Gustav es retratado como un director cuya concepción del cine ya pertenece a otra época. A la pregunta de si su film se mostrará en salas, solo puede quedarse estupefacto y responder: “¿Dónde si no?” Y quiere contratar a su viejo y fiel director de cámara, pero cuando lo visita se da cuenta de que este ya casi no puede mantenerse en pie. Esto encuentra una vía de escape cómica cuando Gustav le regala a su nieto dos DVDs: Uno de Irreversible (Gaspar Noé, 2002) y otro de La pianista (2001, Haneke). Y más allá de la inconveniencia de regalar dos películas tan extremadamente violentas a un niño está la ironía de que ellos ya ni siquiera tienen lector de DVDs para verlas.

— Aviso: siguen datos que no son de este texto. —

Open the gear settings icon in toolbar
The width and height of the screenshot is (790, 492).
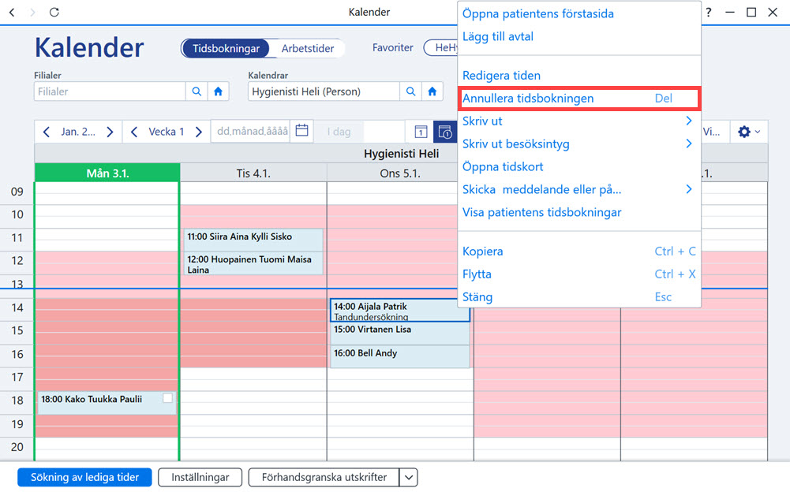coord(749,132)
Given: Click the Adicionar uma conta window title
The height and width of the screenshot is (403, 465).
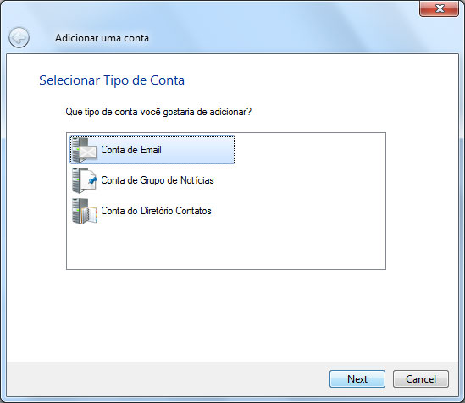Looking at the screenshot, I should pyautogui.click(x=102, y=38).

También hay una referencia visual a Persona (Bergman, 1966), y de hecho el director sueco es la influencia más palpable a lo largo de la filmografía de Trier. Tanto por su introspección psicológica en personajes atormentados que atacan de forma abrupta, como por la abundancia de texto y primeros planos. De hecho, al principio del film hay un gag que consiste en espiar un psicoanálisis por una tubería, en homenaje a Otra mujer (Woody Allen, 1988), una rara avis en la filmografía del neoyorquino por su seriedad y tortura psicológicas, y reconocida por ser más que deudora de la cinematografía del director sueco.

A partir de aquí el relato se aproxima a un final un tanto complaciente. Nora investiga sobre su abuela, comprende mejor la situación familiar y en paralelo el talento de su padre y su forma anticuada e imperfecta de amar tanto en la vida real como en sus películas.

El espacio mismo también juega en este doble sentido. La casa familiar es presentada con una narración que Nora escribió de niña. También es la casa donde Gustav nació y donde abandonó a su mujer y a sus hijas, y donde la madre de Gustav se suicidó traumatizada por las torturas nazis. Por otro lado, también es el escenario donde Gustav pretende rodar el biopic sobre su madre. Hecho que Nora y su hermana descubren cuando deciden venderla y regresan para recuperar aquellos objetos de valor sentimental.

A pesar de que la mayoría de referencias cinematográficas tienen, como hemos visto, entre veinte o sesenta años de antigüedad, la forma expresiva se hace muy fresca y ligera para nuestra sensibilidad moderna. Las narraciones en off, la división en capítulos y la alternancia estilística entre escenas sólidas e impresionistas dan un ritmo muy flexible y sencillo de seguir, como ya cumplía su predecesora La peor persona del mundo, también con la versátil Renate Reinsve y Anders Danielsen Lie, actor fetiche de Trier. Aunque si bien Sentimental value plantea más capas de significado, temáticamente es algo más dispersa, quizá porque se ve en la obligación de detallar una herida para cada personaje, lo que alarga demasiado el metraje. Y en ocasiones se vuelve demasiado “evidente”, en el sentido de una psicología muy determinista, donde cada acción es una respuesta a un trauma concreto y conocido.

En definitiva, otra gran película del cada vez más aclamado director Joachim Trier, ganador esta vez del Gran Premio del Jurado en Cannes y Mejor Película de habla no inglesa en los BAFTA, entre otros. ¡Una apuesta segura para los Óscars!